[Records from a data source]
####################

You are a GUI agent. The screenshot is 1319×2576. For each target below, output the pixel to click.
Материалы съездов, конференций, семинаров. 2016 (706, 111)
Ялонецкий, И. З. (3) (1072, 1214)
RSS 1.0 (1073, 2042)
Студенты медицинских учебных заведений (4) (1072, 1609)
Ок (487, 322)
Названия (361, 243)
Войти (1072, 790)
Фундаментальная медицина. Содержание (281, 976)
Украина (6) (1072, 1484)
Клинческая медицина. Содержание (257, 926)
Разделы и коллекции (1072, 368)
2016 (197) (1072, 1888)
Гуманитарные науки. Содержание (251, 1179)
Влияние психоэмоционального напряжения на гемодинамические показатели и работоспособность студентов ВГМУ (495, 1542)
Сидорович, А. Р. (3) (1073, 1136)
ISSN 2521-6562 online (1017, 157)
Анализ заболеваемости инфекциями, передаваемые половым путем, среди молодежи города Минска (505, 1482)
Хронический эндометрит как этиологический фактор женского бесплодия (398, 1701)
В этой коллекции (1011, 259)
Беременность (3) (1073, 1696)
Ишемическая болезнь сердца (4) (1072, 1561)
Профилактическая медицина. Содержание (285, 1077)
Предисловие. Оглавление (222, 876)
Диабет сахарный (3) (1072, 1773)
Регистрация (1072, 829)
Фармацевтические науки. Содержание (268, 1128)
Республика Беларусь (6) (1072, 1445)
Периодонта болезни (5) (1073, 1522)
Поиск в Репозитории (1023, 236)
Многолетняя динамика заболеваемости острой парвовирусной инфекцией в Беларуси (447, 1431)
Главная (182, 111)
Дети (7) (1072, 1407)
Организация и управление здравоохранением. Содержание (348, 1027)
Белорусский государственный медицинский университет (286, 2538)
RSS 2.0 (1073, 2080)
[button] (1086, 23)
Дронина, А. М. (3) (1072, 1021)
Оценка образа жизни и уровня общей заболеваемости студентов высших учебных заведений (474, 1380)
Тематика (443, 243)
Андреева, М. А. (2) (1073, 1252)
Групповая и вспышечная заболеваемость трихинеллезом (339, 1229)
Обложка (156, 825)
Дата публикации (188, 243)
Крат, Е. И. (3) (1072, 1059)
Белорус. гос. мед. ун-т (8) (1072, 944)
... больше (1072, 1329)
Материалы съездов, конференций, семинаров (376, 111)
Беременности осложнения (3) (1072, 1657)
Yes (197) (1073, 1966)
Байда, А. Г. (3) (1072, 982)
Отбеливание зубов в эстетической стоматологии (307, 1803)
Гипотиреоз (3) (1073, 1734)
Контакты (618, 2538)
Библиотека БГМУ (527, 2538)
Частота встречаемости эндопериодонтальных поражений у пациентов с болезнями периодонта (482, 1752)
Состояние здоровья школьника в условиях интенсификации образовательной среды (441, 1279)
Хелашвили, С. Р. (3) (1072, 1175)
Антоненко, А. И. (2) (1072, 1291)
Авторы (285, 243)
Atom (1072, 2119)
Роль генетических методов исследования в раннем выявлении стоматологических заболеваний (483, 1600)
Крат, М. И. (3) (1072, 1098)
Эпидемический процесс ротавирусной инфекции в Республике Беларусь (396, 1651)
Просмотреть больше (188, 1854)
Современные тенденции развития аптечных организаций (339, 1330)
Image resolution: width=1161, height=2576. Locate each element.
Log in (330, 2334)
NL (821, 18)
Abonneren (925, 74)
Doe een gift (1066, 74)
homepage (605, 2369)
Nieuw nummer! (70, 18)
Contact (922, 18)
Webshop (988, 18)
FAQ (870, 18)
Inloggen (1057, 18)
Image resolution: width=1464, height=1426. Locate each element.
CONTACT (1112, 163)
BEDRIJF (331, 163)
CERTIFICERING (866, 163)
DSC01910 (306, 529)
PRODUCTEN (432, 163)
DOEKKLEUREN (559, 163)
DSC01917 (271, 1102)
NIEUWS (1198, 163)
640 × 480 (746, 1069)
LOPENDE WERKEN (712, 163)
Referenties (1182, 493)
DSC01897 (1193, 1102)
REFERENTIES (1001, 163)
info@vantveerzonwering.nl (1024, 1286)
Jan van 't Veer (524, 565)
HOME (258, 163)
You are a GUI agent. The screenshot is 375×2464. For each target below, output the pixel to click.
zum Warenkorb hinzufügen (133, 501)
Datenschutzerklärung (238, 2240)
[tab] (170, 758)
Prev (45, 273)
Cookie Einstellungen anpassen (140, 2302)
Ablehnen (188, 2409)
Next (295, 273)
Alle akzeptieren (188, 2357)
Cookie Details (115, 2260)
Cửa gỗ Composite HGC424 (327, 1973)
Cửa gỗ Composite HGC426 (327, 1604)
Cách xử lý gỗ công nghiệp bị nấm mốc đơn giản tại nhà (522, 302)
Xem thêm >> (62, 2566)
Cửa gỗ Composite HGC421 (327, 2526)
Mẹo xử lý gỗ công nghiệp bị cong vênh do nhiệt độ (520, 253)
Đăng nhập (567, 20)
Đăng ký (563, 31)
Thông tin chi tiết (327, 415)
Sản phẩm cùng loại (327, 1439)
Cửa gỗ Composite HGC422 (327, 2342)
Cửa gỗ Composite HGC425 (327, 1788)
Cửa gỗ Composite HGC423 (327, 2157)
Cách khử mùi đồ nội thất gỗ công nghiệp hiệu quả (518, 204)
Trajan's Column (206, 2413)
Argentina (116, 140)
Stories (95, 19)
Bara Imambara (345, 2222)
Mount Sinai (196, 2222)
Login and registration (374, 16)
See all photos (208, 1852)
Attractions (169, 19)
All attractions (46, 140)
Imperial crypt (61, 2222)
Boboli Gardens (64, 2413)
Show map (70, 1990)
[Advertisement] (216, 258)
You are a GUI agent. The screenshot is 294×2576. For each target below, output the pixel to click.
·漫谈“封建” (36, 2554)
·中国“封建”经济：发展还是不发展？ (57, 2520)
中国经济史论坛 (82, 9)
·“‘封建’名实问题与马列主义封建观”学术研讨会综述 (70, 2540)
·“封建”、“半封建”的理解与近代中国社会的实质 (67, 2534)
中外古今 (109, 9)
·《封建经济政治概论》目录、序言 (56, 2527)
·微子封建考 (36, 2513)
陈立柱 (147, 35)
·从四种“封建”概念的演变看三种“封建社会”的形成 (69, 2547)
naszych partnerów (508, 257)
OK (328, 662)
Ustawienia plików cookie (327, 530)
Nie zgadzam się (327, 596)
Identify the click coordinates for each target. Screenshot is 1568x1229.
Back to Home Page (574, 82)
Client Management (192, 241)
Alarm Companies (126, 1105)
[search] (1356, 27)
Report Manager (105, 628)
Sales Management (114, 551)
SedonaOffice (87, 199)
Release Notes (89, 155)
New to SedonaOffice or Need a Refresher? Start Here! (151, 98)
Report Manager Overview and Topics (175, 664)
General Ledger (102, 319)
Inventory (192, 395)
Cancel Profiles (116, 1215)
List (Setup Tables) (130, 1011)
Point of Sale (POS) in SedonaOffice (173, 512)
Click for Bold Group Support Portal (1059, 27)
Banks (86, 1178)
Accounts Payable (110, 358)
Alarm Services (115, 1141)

####################

Rewrite every line of the material above as a numbered list, omitting any blank lines.

1. You are a GUI agent. The screenshot is 1319×2576. For each target below, output the pixel to click.
2. Материалы съездов, конференций, семинаров. 2016 (706, 111)
3. Ялонецкий, И. З. (3) (1072, 1214)
4. RSS 1.0 (1073, 2042)
5. Студенты медицинских учебных заведений (4) (1072, 1609)
6. Ок (487, 322)
7. Названия (361, 243)
8. Войти (1072, 790)
9. Фундаментальная медицина. Содержание (281, 976)
10. Украина (6) (1072, 1484)
11. Клинческая медицина. Содержание (257, 926)
12. Разделы и коллекции (1072, 368)
13. 2016 (197) (1072, 1888)
14. Гуманитарные науки. Содержание (251, 1179)
15. Влияние психоэмоционального напряжения на гемодинамические показатели и работоспособность студентов ВГМУ (495, 1542)
16. Сидорович, А. Р. (3) (1073, 1136)
17. ISSN 2521-6562 online (1017, 157)
18. Анализ заболеваемости инфекциями, передаваемые половым путем, среди молодежи города Минска (505, 1482)
19. Хронический эндометрит как этиологический фактор женского бесплодия (398, 1701)
20. В этой коллекции (1011, 259)
21. Беременность (3) (1073, 1696)
22. Ишемическая болезнь сердца (4) (1072, 1561)
23. Профилактическая медицина. Содержание (285, 1077)
24. Предисловие. Оглавление (222, 876)
25. Диабет сахарный (3) (1072, 1773)
26. Регистрация (1072, 829)
27. Фармацевтические науки. Содержание (268, 1128)
28. Республика Беларусь (6) (1072, 1445)
29. Периодонта болезни (5) (1073, 1522)
30. Поиск в Репозитории (1023, 236)
31. Многолетняя динамика заболеваемости острой парвовирусной инфекцией в Беларуси (447, 1431)
32. Главная (182, 111)
33. Дети (7) (1072, 1407)
34. Организация и управление здравоохранением. Содержание (348, 1027)
35. Белорусский государственный медицинский университет (286, 2538)
36. RSS 2.0 (1073, 2080)
37. [button] (1086, 23)
38. Дронина, А. М. (3) (1072, 1021)
39. Оценка образа жизни и уровня общей заболеваемости студентов высших учебных заведений (474, 1380)
40. Тематика (443, 243)
41. Андреева, М. А. (2) (1073, 1252)
42. Групповая и вспышечная заболеваемость трихинеллезом (339, 1229)
43. Обложка (156, 825)
44. Дата публикации (188, 243)
45. Крат, Е. И. (3) (1072, 1059)
46. Белорус. гос. мед. ун-т (8) (1072, 944)
47. ... больше (1072, 1329)
48. Материалы съездов, конференций, семинаров (376, 111)
49. Беременности осложнения (3) (1072, 1657)
50. Yes (197) (1073, 1966)
51. Байда, А. Г. (3) (1072, 982)
52. Отбеливание зубов в эстетической стоматологии (307, 1803)
53. Гипотиреоз (3) (1073, 1734)
54. Контакты (618, 2538)
55. Библиотека БГМУ (527, 2538)
56. Частота встречаемости эндопериодонтальных поражений у пациентов с болезнями периодонта (482, 1752)
57. Состояние здоровья школьника в условиях интенсификации образовательной среды (441, 1279)
58. Хелашвили, С. Р. (3) (1072, 1175)
59. Антоненко, А. И. (2) (1072, 1291)
60. Авторы (285, 243)
61. Atom (1072, 2119)
62. Роль генетических методов исследования в раннем выявлении стоматологических заболеваний (483, 1600)
63. Крат, М. И. (3) (1072, 1098)
64. Эпидемический процесс ротавирусной инфекции в Республике Беларусь (396, 1651)
65. Просмотреть больше (188, 1854)
66. Современные тенденции развития аптечных организаций (339, 1330)
67. Image resolution: width=1161, height=2576. Locate each element.
68. Log in (330, 2334)
69. NL (821, 18)
70. Abonneren (925, 74)
71. Doe een gift (1066, 74)
72. homepage (605, 2369)
73. Nieuw nummer! (70, 18)
74. Contact (922, 18)
75. Webshop (988, 18)
76. FAQ (870, 18)
77. Inloggen (1057, 18)
78. Image resolution: width=1464, height=1426. Locate each element.
79. CONTACT (1112, 163)
80. BEDRIJF (331, 163)
81. CERTIFICERING (866, 163)
82. DSC01910 (306, 529)
83. PRODUCTEN (432, 163)
84. DOEKKLEUREN (559, 163)
85. DSC01917 (271, 1102)
86. NIEUWS (1198, 163)
87. 640 × 480 (746, 1069)
88. LOPENDE WERKEN (712, 163)
89. Referenties (1182, 493)
90. DSC01897 (1193, 1102)
91. REFERENTIES (1001, 163)
92. info@vantveerzonwering.nl (1024, 1286)
93. Jan van 't Veer (524, 565)
94. HOME (258, 163)
95. You are a GUI agent. The screenshot is 375×2464. For each target below, output the pixel to click.
96. zum Warenkorb hinzufügen (133, 501)
97. Datenschutzerklärung (238, 2240)
98. [tab] (170, 758)
99. Prev (45, 273)
100. Cookie Einstellungen anpassen (140, 2302)
101. Ablehnen (188, 2409)
102. Next (295, 273)
103. Alle akzeptieren (188, 2357)
104. Cookie Details (115, 2260)
105. Cửa gỗ Composite HGC424 (327, 1973)
106. Cửa gỗ Composite HGC426 (327, 1604)
107. Cách xử lý gỗ công nghiệp bị nấm mốc đơn giản tại nhà (522, 302)
108. Xem thêm >> (62, 2566)
109. Cửa gỗ Composite HGC421 (327, 2526)
110. Mẹo xử lý gỗ công nghiệp bị cong vênh do nhiệt độ (520, 253)
111. Đăng nhập (567, 20)
112. Đăng ký (563, 31)
113. Thông tin chi tiết (327, 415)
114. Sản phẩm cùng loại (327, 1439)
115. Cửa gỗ Composite HGC422 (327, 2342)
116. Cửa gỗ Composite HGC425 (327, 1788)
117. Cửa gỗ Composite HGC423 (327, 2157)
118. Cách khử mùi đồ nội thất gỗ công nghiệp hiệu quả (518, 204)
119. Trajan's Column (206, 2413)
120. Argentina (116, 140)
121. Stories (95, 19)
122. Bara Imambara (345, 2222)
123. Mount Sinai (196, 2222)
124. Login and registration (374, 16)
125. See all photos (208, 1852)
126. Attractions (169, 19)
127. All attractions (46, 140)
128. Imperial crypt (61, 2222)
129. Boboli Gardens (64, 2413)
130. Show map (70, 1990)
131. [Advertisement] (216, 258)
132. You are a GUI agent. The screenshot is 294×2576. For each target below, output the pixel to click.
133. ·漫谈“封建” (36, 2554)
134. ·中国“封建”经济：发展还是不发展？ (57, 2520)
135. 中国经济史论坛 (82, 9)
136. ·“‘封建’名实问题与马列主义封建观”学术研讨会综述 (70, 2540)
137. ·“封建”、“半封建”的理解与近代中国社会的实质 (67, 2534)
138. 中外古今 (109, 9)
139. ·《封建经济政治概论》目录、序言 (56, 2527)
140. ·微子封建考 (36, 2513)
141. 陈立柱 (147, 35)
142. ·从四种“封建”概念的演变看三种“封建社会”的形成 (69, 2547)
143. naszych partnerów (508, 257)
144. OK (328, 662)
145. Ustawienia plików cookie (327, 530)
146. Nie zgadzam się (327, 596)
147. Identify the click coordinates for each target. Screenshot is 1568x1229.
148. Back to Home Page (574, 82)
149. Client Management (192, 241)
150. Alarm Companies (126, 1105)
151. [search] (1356, 27)
152. Report Manager (105, 628)
153. Sales Management (114, 551)
154. SedonaOffice (87, 199)
155. Release Notes (89, 155)
156. New to SedonaOffice or Need a Refresher? Start Here! (151, 98)
157. Report Manager Overview and Topics (175, 664)
158. General Ledger (102, 319)
159. Inventory (192, 395)
160. Cancel Profiles (116, 1215)
161. List (Setup Tables) (130, 1011)
162. Point of Sale (POS) in SedonaOffice (173, 512)
163. Click for Bold Group Support Portal (1059, 27)
164. Banks (86, 1178)
165. Accounts Payable (110, 358)
166. Alarm Services (115, 1141)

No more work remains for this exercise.